Saved data entries
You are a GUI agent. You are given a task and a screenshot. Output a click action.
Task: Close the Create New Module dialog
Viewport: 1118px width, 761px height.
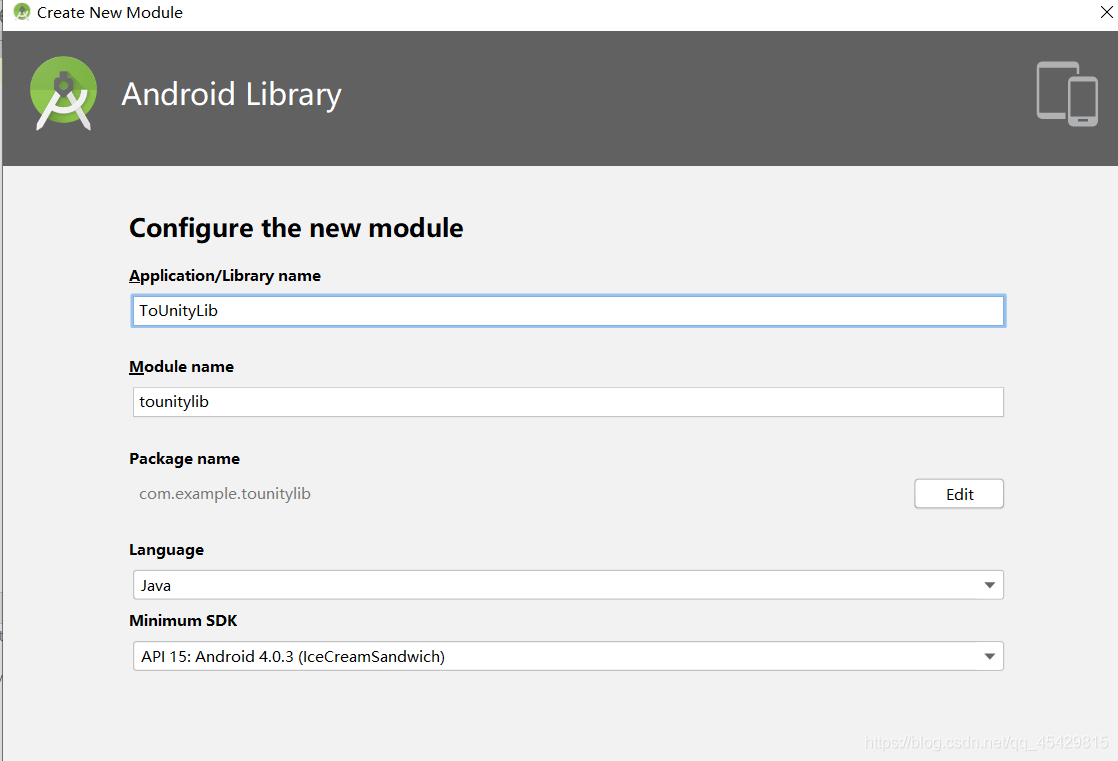1106,13
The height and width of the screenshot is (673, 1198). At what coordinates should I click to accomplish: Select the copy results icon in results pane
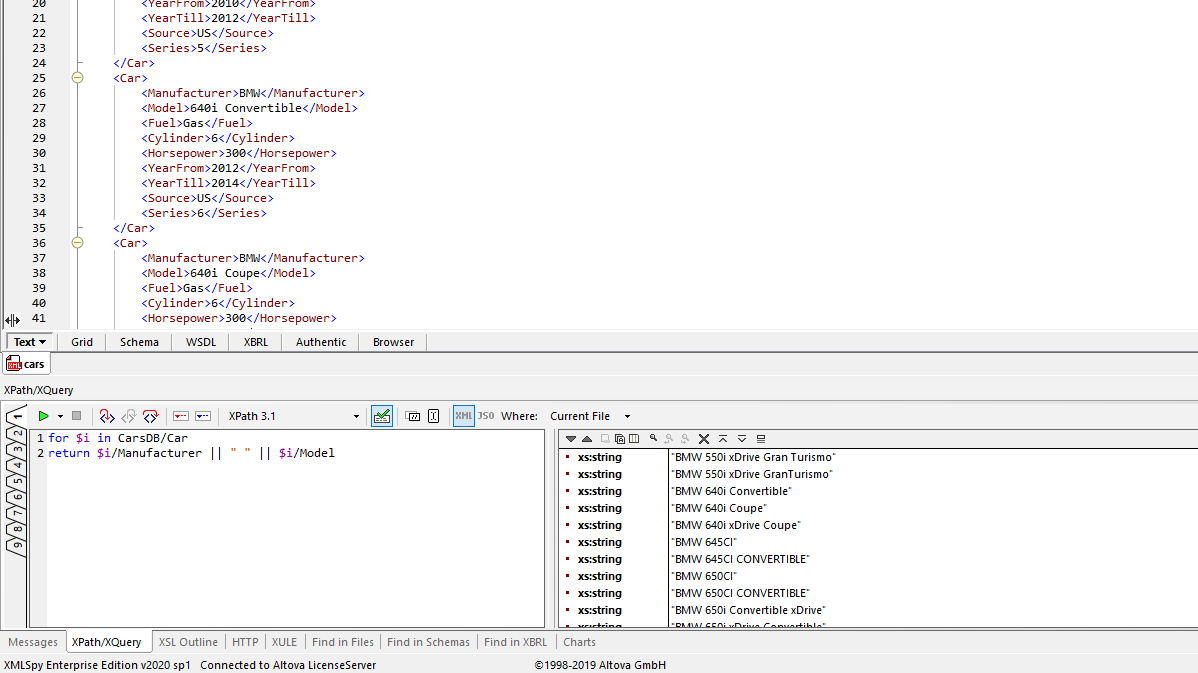620,438
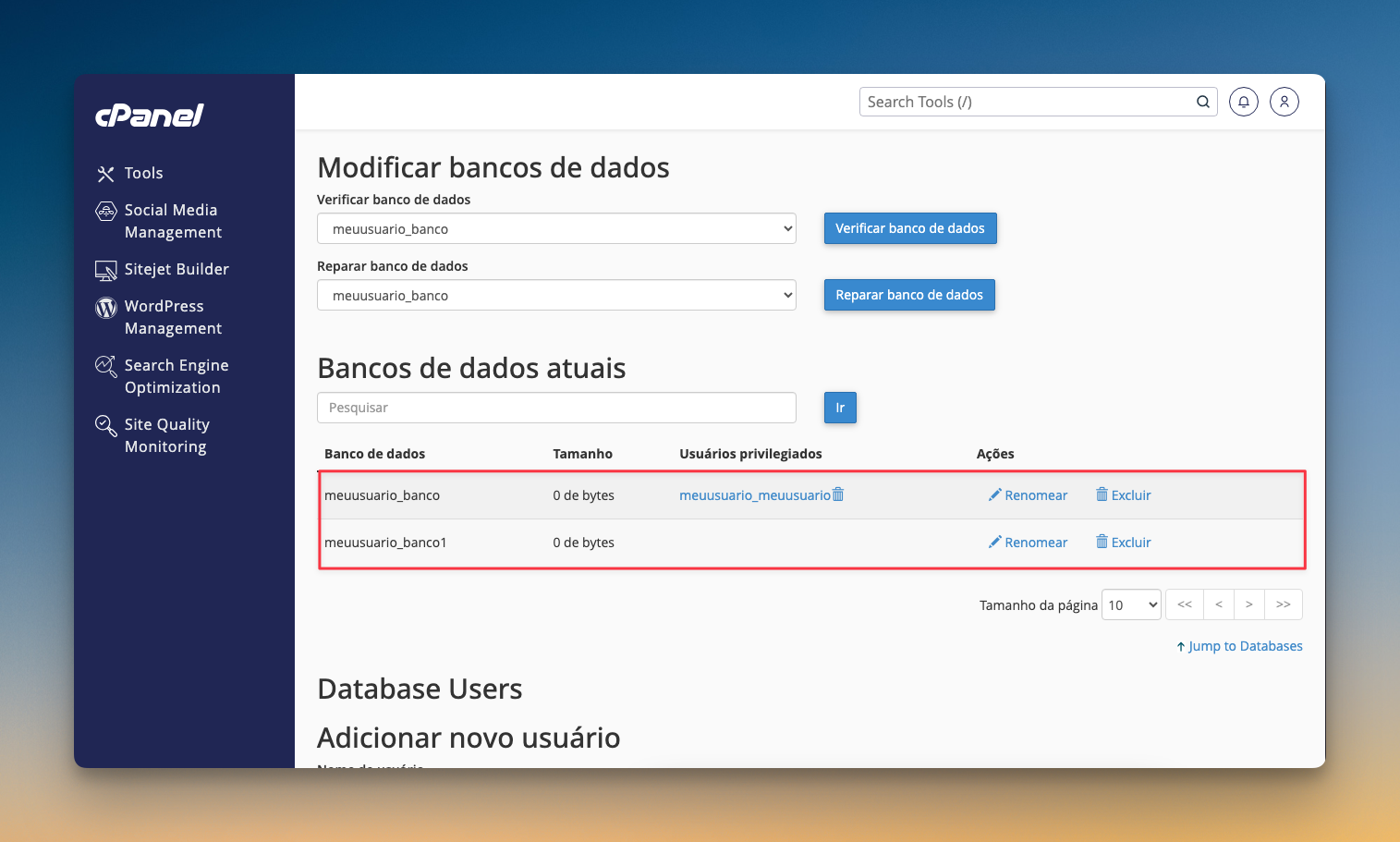Screen dimensions: 1400x842
Task: Click the search magnifier icon in Search Tools
Action: click(x=1203, y=102)
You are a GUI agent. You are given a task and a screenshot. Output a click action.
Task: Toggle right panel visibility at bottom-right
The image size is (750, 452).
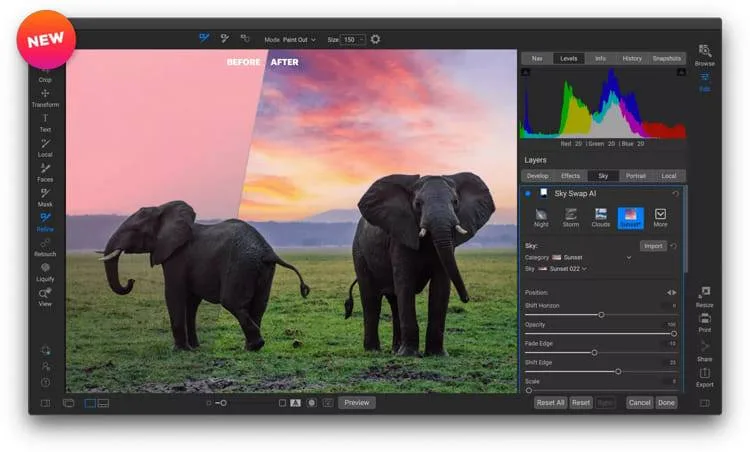[705, 403]
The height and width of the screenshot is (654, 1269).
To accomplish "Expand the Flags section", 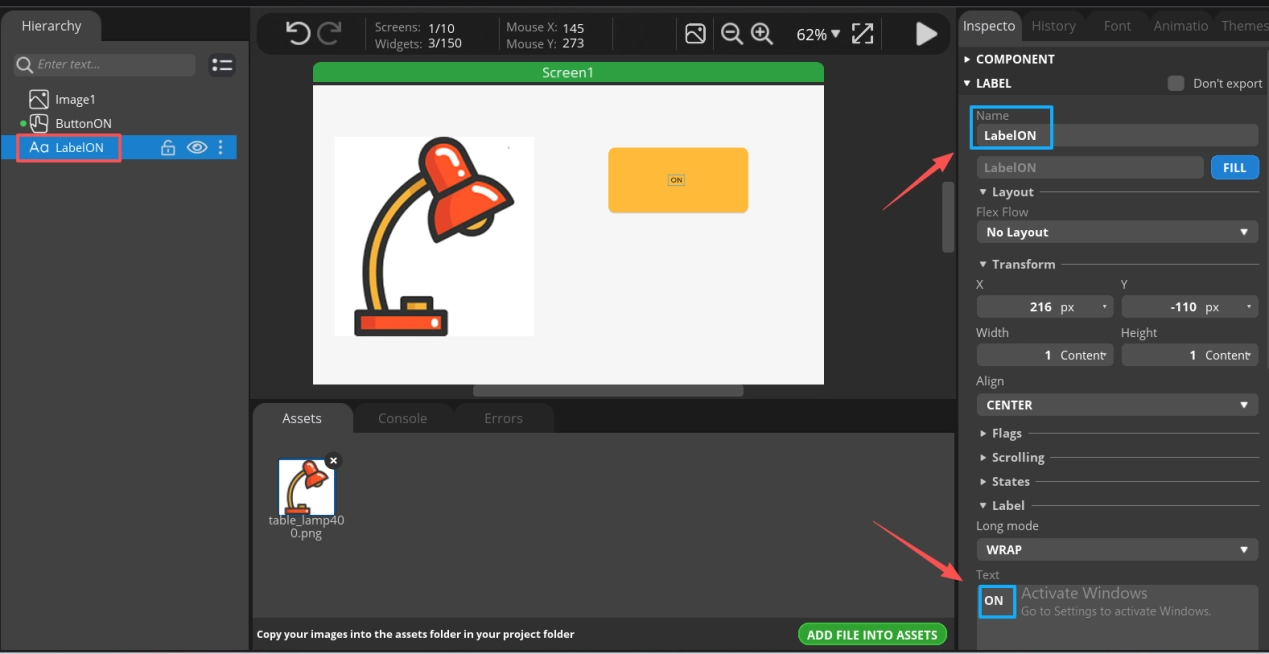I will 1006,433.
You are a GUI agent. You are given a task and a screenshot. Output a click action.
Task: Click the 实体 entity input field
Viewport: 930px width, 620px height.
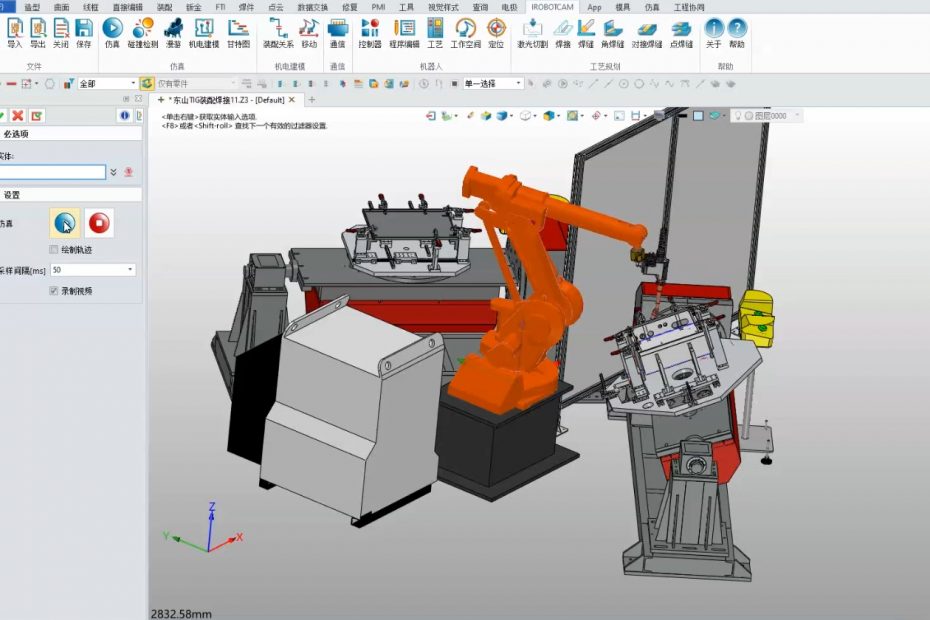tap(52, 172)
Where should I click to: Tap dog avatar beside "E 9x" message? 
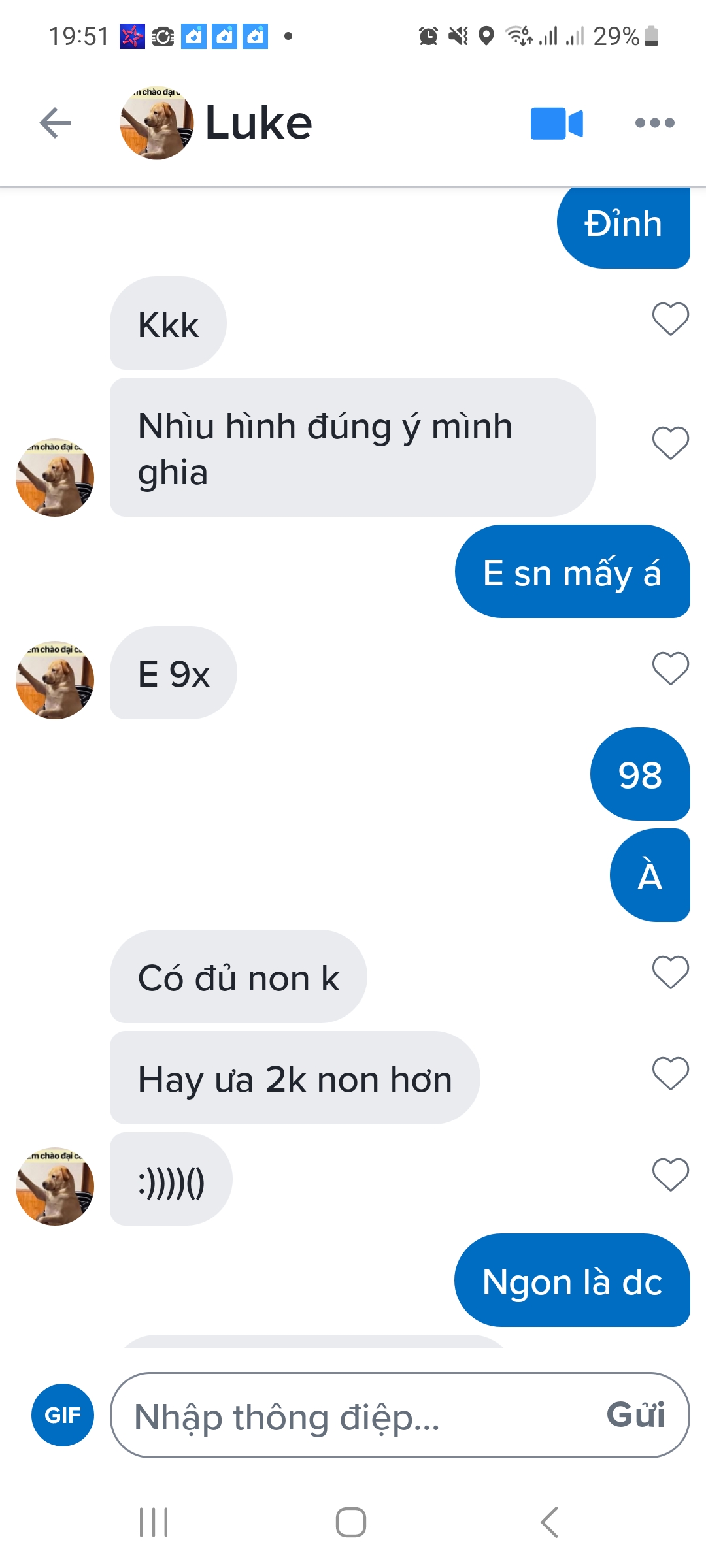click(55, 680)
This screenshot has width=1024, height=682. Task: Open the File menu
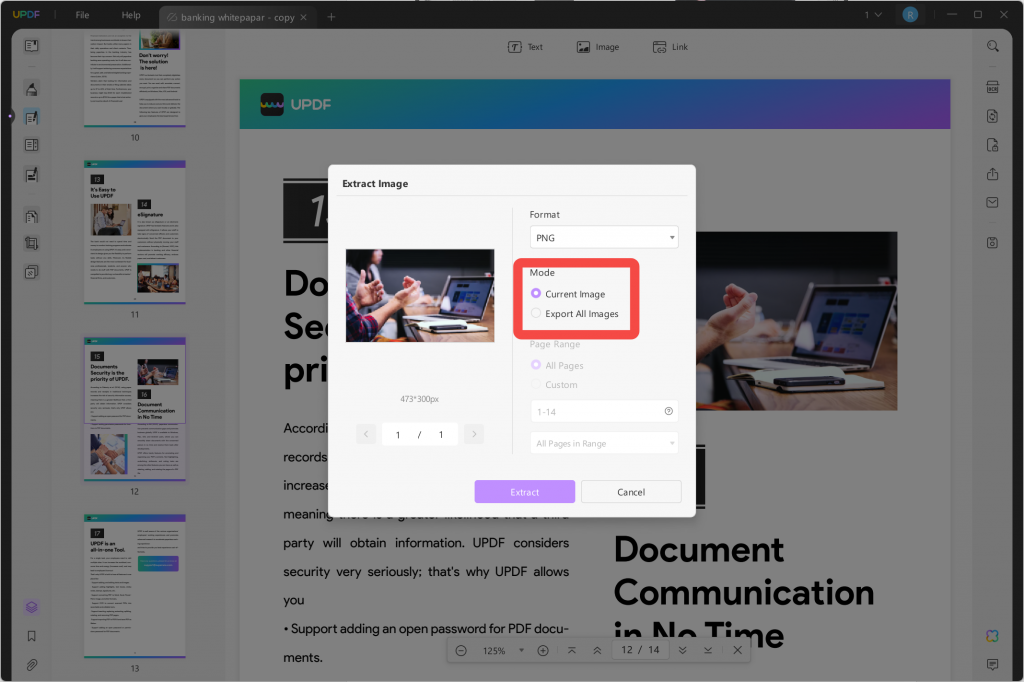(81, 15)
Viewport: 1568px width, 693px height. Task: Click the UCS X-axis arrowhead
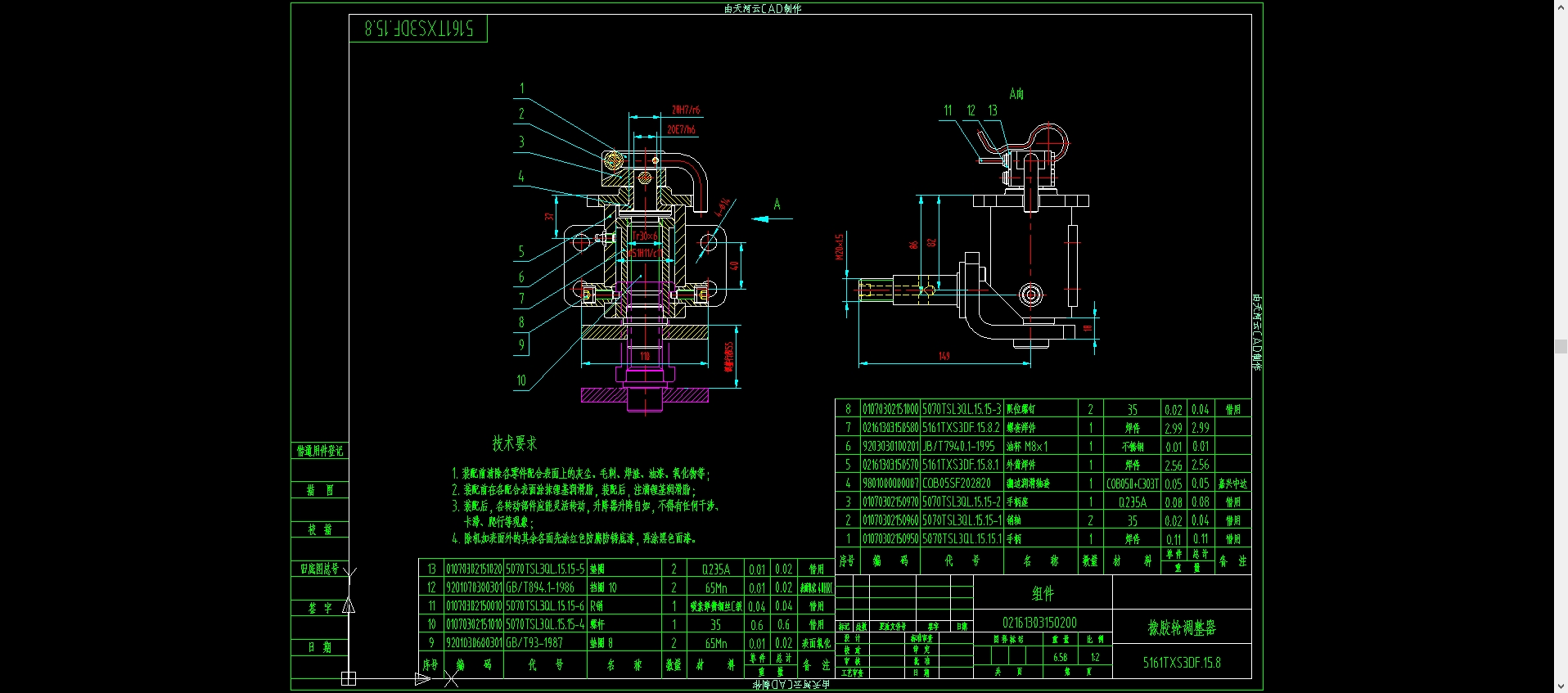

▶ [EXERCISE DESCRIPTION]:
The lines from the one holding "This screenshot has" to the final line of the entries are to be duplicated exactly, and the pictures are to be left out.

▶ [WRITTEN ANSWER]:
This screenshot has width=1024, height=682. Task: Open the File menu
(81, 15)
Viewport: 1568px width, 693px height. Task: Click the UCS X-axis arrowhead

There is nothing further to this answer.